Especial attention is paid to the assignment of groups for the five-membered-ring-containing species. A key factor in group assignment is the extent to which the bonds in the five-membered rings are associated with the delocalized π-bond structure.  A preliminary ring-additivity method, containing groups comparable to those described for benzenoid PAH by Gutman and Cyvin [11], some of which are used as third-order groups by Marrero and Gani [12], is described for both five- and six-membered rings.

References

[1] Pope, C.J. "Estimation of Normal Boiling Point, Critical Properties, and Lennard-Jones ---Parameters for Polycyclic Aromatic Hydrocarbons and Fullerenes", poster presented at the American Institute of Chemical Engineers Annual Meeting, November 2013, San Francisco, CA.

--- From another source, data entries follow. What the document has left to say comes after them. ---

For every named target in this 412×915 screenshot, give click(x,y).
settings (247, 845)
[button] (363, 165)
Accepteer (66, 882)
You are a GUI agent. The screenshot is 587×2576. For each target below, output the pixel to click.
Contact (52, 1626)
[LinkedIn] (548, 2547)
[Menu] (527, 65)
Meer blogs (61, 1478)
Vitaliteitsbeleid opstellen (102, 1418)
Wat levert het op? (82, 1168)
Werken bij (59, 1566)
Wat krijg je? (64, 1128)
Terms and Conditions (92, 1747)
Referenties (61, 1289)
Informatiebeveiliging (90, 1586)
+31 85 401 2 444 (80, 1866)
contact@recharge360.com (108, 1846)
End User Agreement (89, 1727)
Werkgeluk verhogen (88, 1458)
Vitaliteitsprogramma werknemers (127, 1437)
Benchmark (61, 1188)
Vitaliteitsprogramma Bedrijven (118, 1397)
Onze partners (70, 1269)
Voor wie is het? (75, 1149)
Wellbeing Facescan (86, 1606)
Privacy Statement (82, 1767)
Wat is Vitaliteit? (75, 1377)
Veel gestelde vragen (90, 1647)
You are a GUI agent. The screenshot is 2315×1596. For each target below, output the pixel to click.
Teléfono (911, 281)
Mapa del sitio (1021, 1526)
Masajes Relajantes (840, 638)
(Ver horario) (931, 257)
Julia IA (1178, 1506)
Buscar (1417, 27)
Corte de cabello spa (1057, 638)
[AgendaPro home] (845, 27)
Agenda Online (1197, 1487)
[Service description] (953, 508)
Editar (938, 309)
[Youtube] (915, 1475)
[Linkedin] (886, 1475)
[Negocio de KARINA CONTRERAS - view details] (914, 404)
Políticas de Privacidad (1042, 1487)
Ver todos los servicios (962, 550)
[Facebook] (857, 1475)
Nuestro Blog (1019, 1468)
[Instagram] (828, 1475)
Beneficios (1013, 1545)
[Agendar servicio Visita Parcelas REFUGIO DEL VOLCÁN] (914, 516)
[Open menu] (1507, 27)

[2] Pope, C.J. "Revisiting Approaches to Obtaining Transport Properties of PAH and Fullerenes", poster presented at the Thirty-Fifth Symposium (International) on Combustion, August 2014, San Francisco, CA.

[3] Pope, C.J. "Estimation of the Acentric Factor for Polycyclic Aromatic Hydrocarbons (PAH) and Fullerenes", poster presented at the American Institute of Chemical Engineers Annual Meeting, November 2014, Atlanta, GA.

[4] Pope, C.J. "Application of the Marrero and Pardillo Property Estimation Method to Unsubstituted Polycyclic Aromatic Hydrocarbons (PAH) and Fullerenes", poster presented at the American Institute of Chemical Engineers Annual Meeting, November 2014, Atlanta, GA.

[5] Pope, C.J. (1988) "Fluxes and Net Reaction Rates of High Molecular Weight Material in a Near-Sooting Benzene-Oxygen Flame", S.M. Thesis, Massachusetts Institute of Technology.

[6] Wang, H.; Frenklach, M. (1994) "Transport Properties of Polycyclic Aromatic Hydrocarbons for Flame Modeling", Combust.Flame, 96:163-170.

[7] Dias, J.R. (1984) "Isomer enumeration of nonradical strictly peri-condensed polycyclic aromatic hydrocarbons", Can.J.Chem., 62:2914-2922.

[8] Pope, C.J.; Marr, J.A.; Howard, J.B. (1993) "Chemistry of Fullerenes C₆₀ and C₇₀ Formation in Flames", J.Phys.Chem., 97:11001-11013.

[9] Smalley, R.E. (1992) "Self-Assembly of the Fullerenes", Acc.Chem.Res., 25:98-105.

[10] Schmalz, T.G.; Seitz, W.A.; Klein, D.J.; Hite, G.E. (1988) "Elemental Carbon Cages", J.Am.Chem.Soc., 110:1113-1127.

[11] Gutman, I.; Cyvin, S.J. (1989) "Introduction to the Theory of Benzenoid Hydrocarbons", Springer-Verlag, New York.

[12] Marrero, J.; Gani, R. (2001) "Group-contribution based estimation of pure component properties", Fluid Phase Equil., 183–184:183–208.